Complete the following
A. What advantage does the passage on risk minimization give for risk-minimization over score-maximization?
B. Using the passage on risk minimization, explain why it calls the situation unstable.

One might argue that minimizing the expected risk is not the optimal inference principle for validating $\mathcal{R}$. The problem is that $\mathcal{R}$ is particularly large when you are far away from the minimum and that is exactly when you expect $p(c)$ to be very small because solutions which give you an high cost on the test data presumably should be rare also on the train data. Thus, the situation is  unstable, you multiply a very large cost value with a very small probability ($0 \cdot \infty$). From an information-theory point of view, score-maximization is a better principle; however, risk-minimization leads to convex problems that are computationally more feasible.

Extracted entries
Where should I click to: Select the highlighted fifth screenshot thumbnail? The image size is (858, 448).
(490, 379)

---

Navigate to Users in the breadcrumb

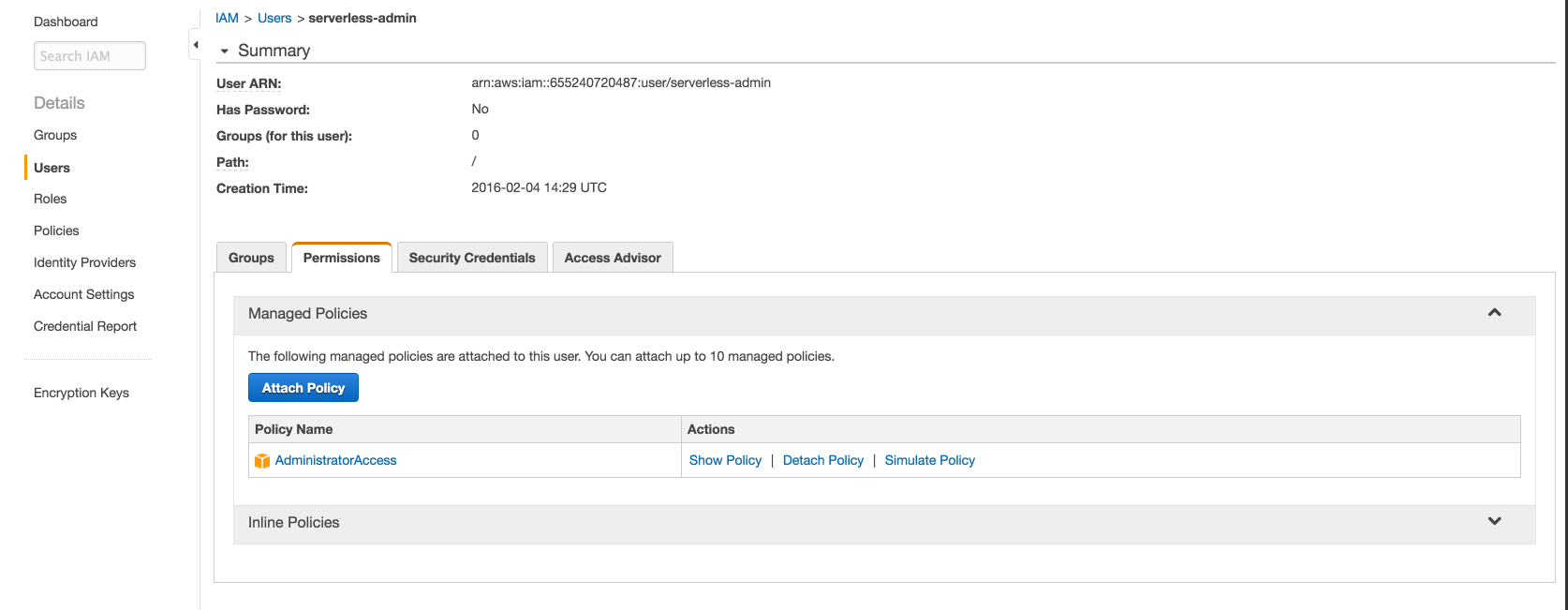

Responses by task
A. Risk-minimization leads to convex problems that are computationally more feasible.

B. $\mathcal{R}$ is particularly large far from the minimum, which is exactly where $p(c)$ is expected to be very small, because solutions with a high cost on the test data should be rare on the train data as well. Validating $\mathcal{R}$ therefore means multiplying a very large cost value by a very small probability ($0 \cdot \infty$).